*ABOUT THIS TASK:*
Please set the lines down again exactly, from the top of the entries through the line that contains "Screen dimensions: 1366x738".

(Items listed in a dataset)

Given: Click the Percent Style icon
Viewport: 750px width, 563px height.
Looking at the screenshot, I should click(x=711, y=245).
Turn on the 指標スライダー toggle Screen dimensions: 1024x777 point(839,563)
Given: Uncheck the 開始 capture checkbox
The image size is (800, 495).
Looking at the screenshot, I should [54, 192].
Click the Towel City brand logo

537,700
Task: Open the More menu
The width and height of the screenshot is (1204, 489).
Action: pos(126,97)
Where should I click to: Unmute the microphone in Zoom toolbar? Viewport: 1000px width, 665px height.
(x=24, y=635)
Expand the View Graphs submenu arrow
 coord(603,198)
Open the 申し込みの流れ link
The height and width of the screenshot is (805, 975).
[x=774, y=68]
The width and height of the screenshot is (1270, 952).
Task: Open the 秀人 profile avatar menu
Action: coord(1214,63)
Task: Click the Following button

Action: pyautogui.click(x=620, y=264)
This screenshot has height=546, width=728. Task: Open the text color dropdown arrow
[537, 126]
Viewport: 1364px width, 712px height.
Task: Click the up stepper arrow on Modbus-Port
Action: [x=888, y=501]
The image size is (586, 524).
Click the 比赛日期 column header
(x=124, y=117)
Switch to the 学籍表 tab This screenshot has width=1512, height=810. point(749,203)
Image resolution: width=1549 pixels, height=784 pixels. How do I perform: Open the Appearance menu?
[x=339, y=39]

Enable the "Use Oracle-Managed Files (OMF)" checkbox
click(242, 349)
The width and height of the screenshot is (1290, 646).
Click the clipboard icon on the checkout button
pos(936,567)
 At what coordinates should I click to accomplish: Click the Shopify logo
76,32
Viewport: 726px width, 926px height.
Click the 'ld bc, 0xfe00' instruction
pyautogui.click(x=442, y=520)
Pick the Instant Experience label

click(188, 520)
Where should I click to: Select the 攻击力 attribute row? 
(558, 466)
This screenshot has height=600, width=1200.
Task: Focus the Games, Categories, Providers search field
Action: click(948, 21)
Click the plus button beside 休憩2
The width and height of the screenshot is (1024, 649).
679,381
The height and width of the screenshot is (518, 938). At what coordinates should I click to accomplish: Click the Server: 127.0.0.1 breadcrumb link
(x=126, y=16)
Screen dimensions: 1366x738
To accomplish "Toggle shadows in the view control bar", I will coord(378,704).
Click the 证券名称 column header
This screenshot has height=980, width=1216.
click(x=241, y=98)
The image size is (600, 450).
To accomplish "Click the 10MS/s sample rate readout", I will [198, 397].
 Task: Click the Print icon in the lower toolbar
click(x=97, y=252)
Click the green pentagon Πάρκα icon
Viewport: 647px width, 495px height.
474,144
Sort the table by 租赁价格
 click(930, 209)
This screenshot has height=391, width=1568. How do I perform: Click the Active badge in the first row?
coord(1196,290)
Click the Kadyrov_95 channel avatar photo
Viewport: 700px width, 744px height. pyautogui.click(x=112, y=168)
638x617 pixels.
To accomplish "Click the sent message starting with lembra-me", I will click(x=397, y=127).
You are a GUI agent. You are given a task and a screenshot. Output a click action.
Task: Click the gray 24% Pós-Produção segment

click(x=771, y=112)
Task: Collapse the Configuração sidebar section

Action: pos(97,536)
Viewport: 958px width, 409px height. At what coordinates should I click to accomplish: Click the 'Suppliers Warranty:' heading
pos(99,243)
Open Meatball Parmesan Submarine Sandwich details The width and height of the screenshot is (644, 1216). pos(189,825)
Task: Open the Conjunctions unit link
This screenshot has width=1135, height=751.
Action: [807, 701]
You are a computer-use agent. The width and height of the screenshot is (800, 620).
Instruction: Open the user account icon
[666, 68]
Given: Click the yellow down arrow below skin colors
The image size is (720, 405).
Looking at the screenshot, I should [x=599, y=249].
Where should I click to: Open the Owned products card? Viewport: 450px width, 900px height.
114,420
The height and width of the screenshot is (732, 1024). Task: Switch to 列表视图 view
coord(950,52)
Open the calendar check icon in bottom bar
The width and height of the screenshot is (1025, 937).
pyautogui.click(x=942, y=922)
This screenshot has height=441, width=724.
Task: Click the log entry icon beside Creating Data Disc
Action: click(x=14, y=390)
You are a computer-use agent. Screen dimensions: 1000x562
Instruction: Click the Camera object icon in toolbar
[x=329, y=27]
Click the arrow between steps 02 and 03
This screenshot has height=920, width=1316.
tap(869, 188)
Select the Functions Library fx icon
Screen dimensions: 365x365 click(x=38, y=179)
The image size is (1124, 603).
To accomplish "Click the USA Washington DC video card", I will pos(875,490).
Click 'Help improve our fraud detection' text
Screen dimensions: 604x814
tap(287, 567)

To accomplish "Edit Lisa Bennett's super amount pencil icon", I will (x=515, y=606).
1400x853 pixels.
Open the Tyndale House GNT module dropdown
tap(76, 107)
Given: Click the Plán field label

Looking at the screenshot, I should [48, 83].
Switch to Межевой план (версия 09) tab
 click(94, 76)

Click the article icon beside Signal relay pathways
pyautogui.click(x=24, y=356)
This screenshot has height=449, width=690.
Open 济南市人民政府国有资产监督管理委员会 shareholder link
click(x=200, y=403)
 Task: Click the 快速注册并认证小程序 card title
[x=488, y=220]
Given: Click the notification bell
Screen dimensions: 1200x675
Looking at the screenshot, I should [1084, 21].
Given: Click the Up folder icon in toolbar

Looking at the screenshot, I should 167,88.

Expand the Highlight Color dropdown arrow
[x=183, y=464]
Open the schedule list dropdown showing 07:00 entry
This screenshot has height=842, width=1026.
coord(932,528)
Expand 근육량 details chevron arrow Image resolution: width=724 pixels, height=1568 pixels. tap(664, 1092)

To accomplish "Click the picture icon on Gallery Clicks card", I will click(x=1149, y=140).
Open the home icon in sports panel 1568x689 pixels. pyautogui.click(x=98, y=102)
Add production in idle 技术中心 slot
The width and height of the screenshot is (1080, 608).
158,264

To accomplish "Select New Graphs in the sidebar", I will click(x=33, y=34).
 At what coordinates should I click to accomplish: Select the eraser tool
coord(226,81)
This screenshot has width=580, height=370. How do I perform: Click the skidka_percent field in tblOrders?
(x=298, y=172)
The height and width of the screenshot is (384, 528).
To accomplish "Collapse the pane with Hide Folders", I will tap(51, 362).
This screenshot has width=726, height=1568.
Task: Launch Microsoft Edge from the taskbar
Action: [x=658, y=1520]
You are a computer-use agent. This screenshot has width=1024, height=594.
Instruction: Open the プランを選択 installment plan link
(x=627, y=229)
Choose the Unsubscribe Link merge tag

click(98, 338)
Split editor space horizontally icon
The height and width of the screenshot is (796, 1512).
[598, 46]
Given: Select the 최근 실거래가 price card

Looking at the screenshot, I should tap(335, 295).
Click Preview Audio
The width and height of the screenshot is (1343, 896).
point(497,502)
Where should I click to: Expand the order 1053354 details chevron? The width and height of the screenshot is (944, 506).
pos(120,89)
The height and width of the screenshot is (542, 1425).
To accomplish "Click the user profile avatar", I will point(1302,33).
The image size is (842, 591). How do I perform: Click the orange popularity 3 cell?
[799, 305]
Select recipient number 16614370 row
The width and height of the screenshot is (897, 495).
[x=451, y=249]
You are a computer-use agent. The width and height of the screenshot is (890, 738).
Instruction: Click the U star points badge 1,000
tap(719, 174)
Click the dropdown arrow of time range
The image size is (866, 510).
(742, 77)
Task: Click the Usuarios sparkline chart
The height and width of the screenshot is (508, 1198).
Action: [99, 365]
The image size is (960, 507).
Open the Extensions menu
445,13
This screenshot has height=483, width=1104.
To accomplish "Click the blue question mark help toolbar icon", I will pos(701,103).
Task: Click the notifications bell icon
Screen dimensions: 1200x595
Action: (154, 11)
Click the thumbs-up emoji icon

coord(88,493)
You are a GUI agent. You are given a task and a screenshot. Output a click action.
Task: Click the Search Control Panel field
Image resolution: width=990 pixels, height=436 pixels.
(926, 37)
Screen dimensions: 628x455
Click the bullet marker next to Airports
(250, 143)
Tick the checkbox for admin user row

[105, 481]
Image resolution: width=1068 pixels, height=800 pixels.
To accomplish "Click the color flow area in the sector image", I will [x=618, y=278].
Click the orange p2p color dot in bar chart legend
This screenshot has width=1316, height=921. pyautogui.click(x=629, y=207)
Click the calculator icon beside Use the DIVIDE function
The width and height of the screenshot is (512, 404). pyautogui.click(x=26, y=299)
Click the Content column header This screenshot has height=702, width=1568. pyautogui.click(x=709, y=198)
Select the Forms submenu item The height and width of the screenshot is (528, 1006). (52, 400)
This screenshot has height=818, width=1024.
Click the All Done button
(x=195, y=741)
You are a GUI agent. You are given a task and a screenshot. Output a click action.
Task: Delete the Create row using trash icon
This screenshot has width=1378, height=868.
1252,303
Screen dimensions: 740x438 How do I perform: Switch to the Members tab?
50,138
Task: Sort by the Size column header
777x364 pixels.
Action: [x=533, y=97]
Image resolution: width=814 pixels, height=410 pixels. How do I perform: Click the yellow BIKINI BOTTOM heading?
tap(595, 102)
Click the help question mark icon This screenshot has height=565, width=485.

*YOUR RESPONSE:*
Given: Click the Percent Style icon
Viewport: 750px width, 563px height.
Looking at the screenshot, I should click(x=711, y=245).
Turn on the 指標スライダー toggle Screen dimensions: 1024x777 point(839,563)
Given: Uncheck the 開始 capture checkbox
The image size is (800, 495).
Looking at the screenshot, I should [54, 192].
Click the Towel City brand logo

537,700
Task: Open the More menu
The width and height of the screenshot is (1204, 489).
Action: pos(126,97)
Where should I click to: Unmute the microphone in Zoom toolbar? Viewport: 1000px width, 665px height.
(x=24, y=635)
Expand the View Graphs submenu arrow
 coord(603,198)
Open the 申し込みの流れ link
The height and width of the screenshot is (805, 975).
[x=774, y=68]
The width and height of the screenshot is (1270, 952).
Task: Open the 秀人 profile avatar menu
Action: coord(1214,63)
Task: Click the Following button

Action: pyautogui.click(x=620, y=264)
This screenshot has height=546, width=728. Task: Open the text color dropdown arrow
[537, 126]
Viewport: 1364px width, 712px height.
Task: Click the up stepper arrow on Modbus-Port
Action: [x=888, y=501]
The image size is (586, 524).
Click the 比赛日期 column header
(x=124, y=117)
Switch to the 学籍表 tab This screenshot has width=1512, height=810. point(749,203)
Image resolution: width=1549 pixels, height=784 pixels. How do I perform: Open the Appearance menu?
[x=339, y=39]

Enable the "Use Oracle-Managed Files (OMF)" checkbox
click(242, 349)
The width and height of the screenshot is (1290, 646).
Click the clipboard icon on the checkout button
pos(936,567)
 At what coordinates should I click to accomplish: Click the Shopify logo
76,32
Viewport: 726px width, 926px height.
Click the 'ld bc, 0xfe00' instruction
pyautogui.click(x=442, y=520)
Pick the Instant Experience label

click(188, 520)
Where should I click to: Select the 攻击力 attribute row? 
(558, 466)
This screenshot has height=600, width=1200.
Task: Focus the Games, Categories, Providers search field
Action: click(948, 21)
Click the plus button beside 休憩2
The width and height of the screenshot is (1024, 649).
679,381
The height and width of the screenshot is (518, 938). At what coordinates should I click to accomplish: Click the Server: 127.0.0.1 breadcrumb link
(x=126, y=16)
Screen dimensions: 1366x738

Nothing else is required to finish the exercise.